Assistance to Individuals With Disabilities in Reviewing the Rulemaking 
Record

    On request, we will supply an appropriate aid, such as a reader or 
print magnifier, to an individual with a disability who needs 
assistance to review the comments or other documents in the public 
rulemaking record for these proposed priorities. If you want to 
schedule an appointment for this type of aid, please contact the person 
listed under FOR FURTHER INFORMATION CONTACT.
    We will announce the final priorities in a notice in the Federal 
Register. We will determine the final priorities after considering 
responses to this notice and other information available to the 
Department. This notice does not preclude us from proposing or funding 
additional priorities, subject to meeting applicable rulemaking 
requirements.

    Note: This notice does not solicit applications. In any year in 
which we choose to use these proposed priorities, we invite 
applications through a notice published in the Federal Register. 
When inviting applications we designate each priority as absolute, 
competitive preference, or invitational. The effect of each type of 
priority follows:
    Absolute priority: Under an absolute priority, we consider only 
applications that meet the priority (34 CFR 75.105(c)(3)).
    Competitive preference priority: Under a competitive preference 
priority, we give competitive preference to an application by either 
(1) awarding additional points, depending on how well or the extent 
to which the application meets the priority (34 CFR 
75.105(c)(2)(i)); or (2) selecting an application that meets the 
competitive priority over an application of comparable merit that 
does not meet the competitive priority (34 CFR 75.105(c)(2)(ii)).
    Invitational priority: Under an invitational priority, we are 
particularly interested in applications that meet the invitational 
priority. However, we do not give an application that meets the 
priority a competitive or absolute preference over other 
applications (34 CFR 75.105(c)(1)).


    Note: NIDRR supports the goals of President Bush's New Freedom 
Initiative (NFI). The NFI can be accessed on the Internet at the 
following site: http://www.whitehouse.gov/news/freedominitiative/freedominitiative.html.

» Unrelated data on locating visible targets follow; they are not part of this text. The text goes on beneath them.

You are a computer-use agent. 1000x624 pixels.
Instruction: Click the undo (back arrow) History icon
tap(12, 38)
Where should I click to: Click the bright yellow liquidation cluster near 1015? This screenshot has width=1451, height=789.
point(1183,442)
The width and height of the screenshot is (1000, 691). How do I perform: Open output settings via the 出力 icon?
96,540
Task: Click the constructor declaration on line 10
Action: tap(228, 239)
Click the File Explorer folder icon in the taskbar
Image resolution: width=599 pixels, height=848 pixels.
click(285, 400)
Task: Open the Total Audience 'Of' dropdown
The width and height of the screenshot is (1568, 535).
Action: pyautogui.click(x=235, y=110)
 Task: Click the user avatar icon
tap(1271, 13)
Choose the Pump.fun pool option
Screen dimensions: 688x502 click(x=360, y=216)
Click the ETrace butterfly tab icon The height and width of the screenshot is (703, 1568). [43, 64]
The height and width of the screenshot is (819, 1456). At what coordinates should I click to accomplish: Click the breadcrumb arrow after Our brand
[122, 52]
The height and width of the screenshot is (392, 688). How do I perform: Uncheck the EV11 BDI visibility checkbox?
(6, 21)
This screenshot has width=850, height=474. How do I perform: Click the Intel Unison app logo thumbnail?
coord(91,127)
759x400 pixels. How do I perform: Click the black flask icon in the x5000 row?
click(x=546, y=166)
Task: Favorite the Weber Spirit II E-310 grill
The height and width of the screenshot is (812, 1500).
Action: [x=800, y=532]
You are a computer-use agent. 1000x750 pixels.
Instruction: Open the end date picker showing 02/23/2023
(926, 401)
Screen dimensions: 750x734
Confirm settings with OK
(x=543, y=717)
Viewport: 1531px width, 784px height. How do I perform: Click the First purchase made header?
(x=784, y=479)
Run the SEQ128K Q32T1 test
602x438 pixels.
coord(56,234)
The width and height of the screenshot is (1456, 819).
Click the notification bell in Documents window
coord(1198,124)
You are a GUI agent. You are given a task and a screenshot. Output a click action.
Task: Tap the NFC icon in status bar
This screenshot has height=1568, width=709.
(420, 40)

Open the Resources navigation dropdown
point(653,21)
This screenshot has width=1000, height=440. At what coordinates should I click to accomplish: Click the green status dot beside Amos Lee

    These proposed priorities are in concert with NIDRR's Long-Range 
Plan (the Plan). The Plan is comprehensive

[[Page 25012]]

and integrates many issues relating to disability and rehabilitation 
research topics. While applicants will find many sections throughout 
the Plan that support potential research to be conducted under these 
proposed priorities, a specific reference is included for the topic 
presented in this notice. The Plan can be accessed on the Internet at 
the following site: http://www.ed.gov/offices/OSERS/NIDRR/Products.
    Through the implementation of the Plan, NIDRR seeks to: (1) Improve 
the quality and utility of disability and rehabilitation research; (2) 
foster an exchange of expertise, information, and training to 
facilitate the advancement of knowledge and understanding of the unique 
needs of traditionally underserved populations; (3) determine best 
strategies and programs to improve rehabilitation outcomes for 
underserved populations; (4) identify research gaps; (5) identify 
mechanisms of integrating research and practice; and (6) disseminate 
findings.

Rehabilitation Research and Training Centers

    We may make awards for up to 60 months to institutions of higher 
education or providers of rehabilitation or other appropriate services. 
RRTCs conduct coordinated and integrated advanced programs of research 
targeted toward the production of new knowledge to improve 
rehabilitation methodology and service delivery systems, alleviate or 
stabilize disability conditions, or promote maximum social and economic 
independence for persons with disabilities. Additional information on 
the RRTC program can be found at: http://www.ed.gov/offices/OSERS/NIDRR/Programs/res_program.html#RRTC.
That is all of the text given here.